* READING TEXT *
Thus, it shifted slightly, it may moved away from where traditional photo industry was, it may be unnoticed by everybody with a phone as camera in place of cameras for the masses, but it is thriving. Actually some analogue film manufacturing facilities are about to be restored (www.filmferrania.it). Everything became so much more accessible, and this fuels interests in photography, with a lot of pleasure along. Digital did not kill the film, I could only recommend anybody to rediscover joy of film shooting. Of course, for some digital may be covering their needs - here again stuff like lenses and such is still applicable too.
Servant of karma
Yes, the optics are better on DSLR, and there are more bells and whistles, but...
Here are just a few features that can be done quickly and with relative ease on a phone, and are a lot more hassle on a DSLR.
Hey, Windows users, there is no such thing as "forward" slash, there is only slash and backslash.
"The iPhone camera quality already surpasses many lower end dedicated cameras, and is so convenient it surpasses many mid range cameras too."
Care to share your iPhone photos with us?
"a smartphone is also an infinite number of possible cameras in terms of interface, with connectivity literally no camera made yet can match " :)
Because that's what matters the most!

* RECORDED INFORMATION *

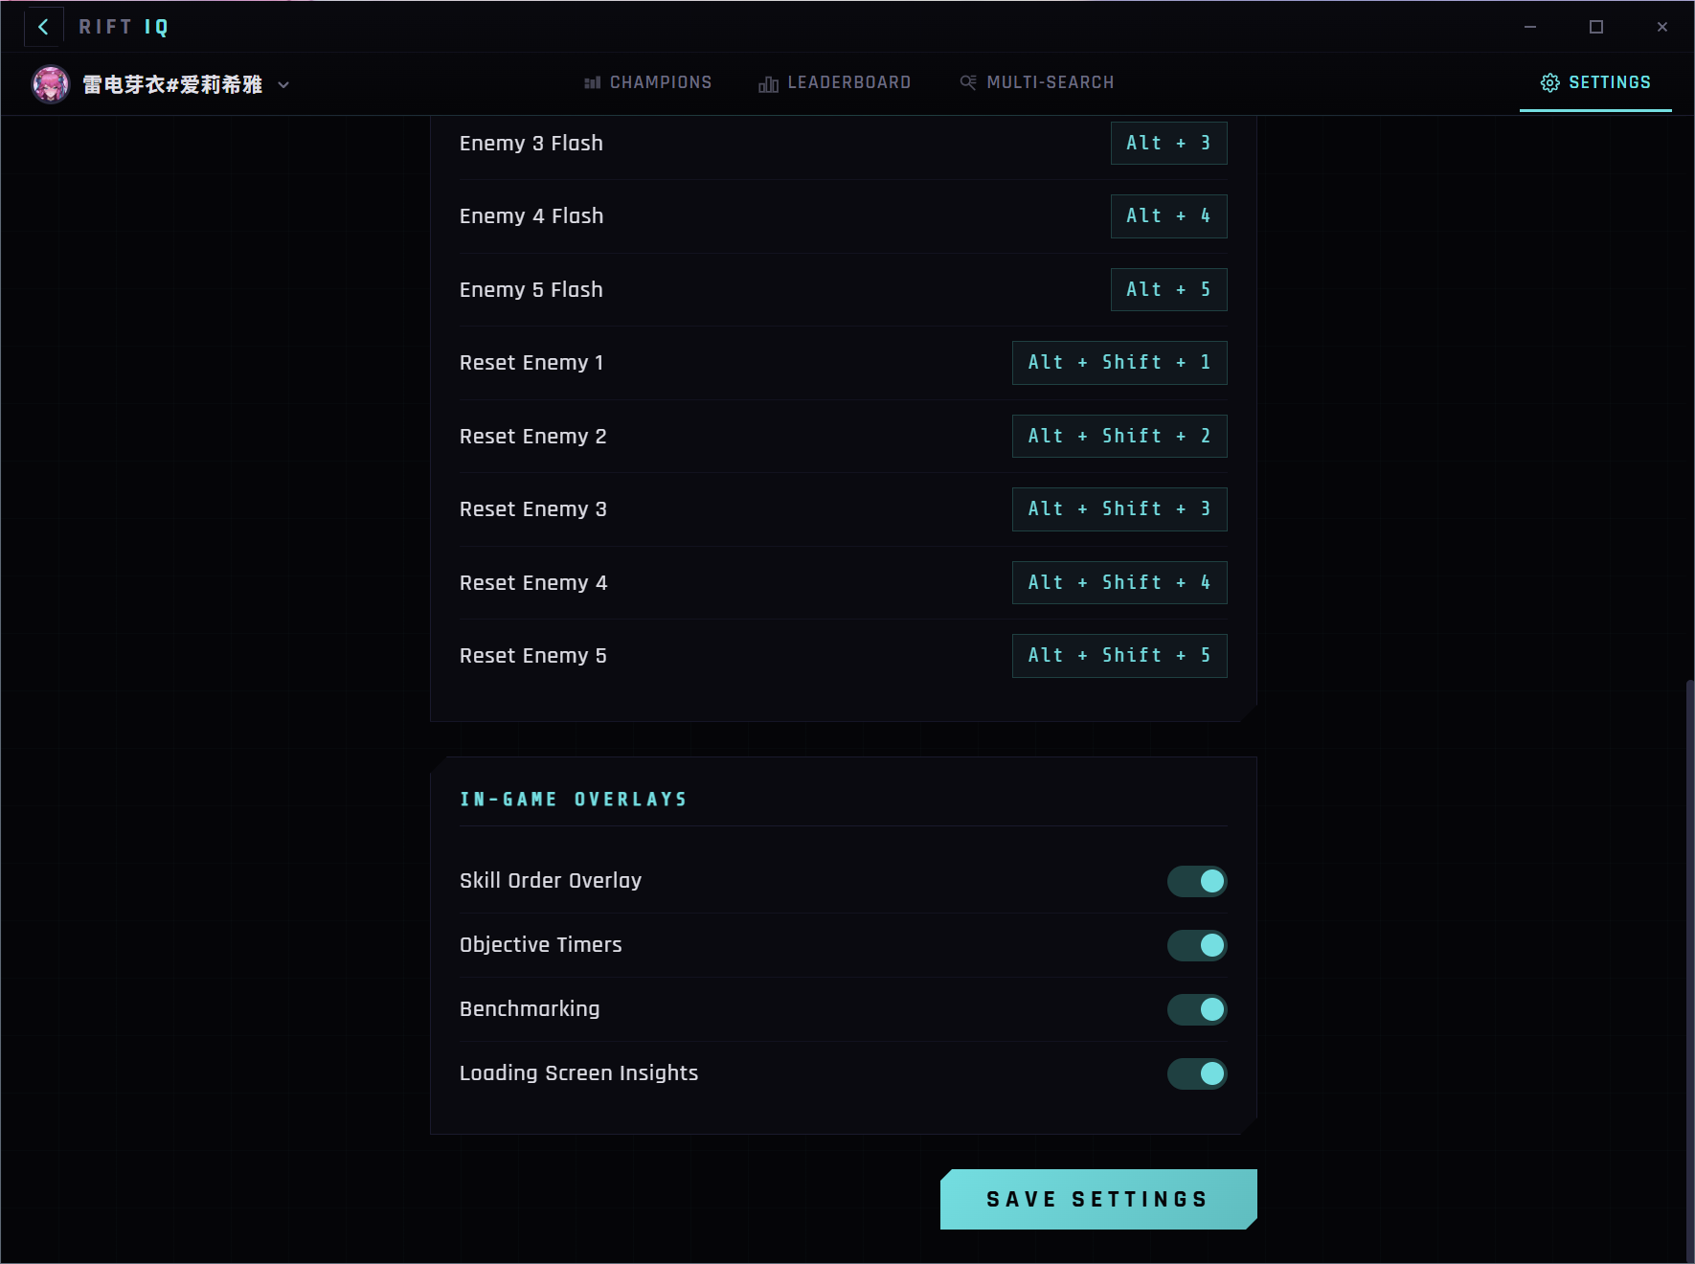This screenshot has height=1264, width=1695.
Task: Change the Reset Enemy 4 shortcut
Action: click(1119, 582)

* TASK PROMPT *
Please extract the part of the photography discussion that begins at the words "Thus, it shifted" and stops after the words "still applicable too.", copying it word for word.

* EXPECTED ANSWER *
Thus, it shifted slightly, it may moved away from where traditional photo industry was, it may be unnoticed by everybody with a phone as camera in place of cameras for the masses, but it is thriving. Actually some analogue film manufacturing facilities are about to be restored (www.filmferrania.it). Everything became so much more accessible, and this fuels interests in photography, with a lot of pleasure along. Digital did not kill the film, I could only recommend anybody to rediscover joy of film shooting. Of course, for some digital may be covering their needs - here again stuff like lenses and such is still applicable too.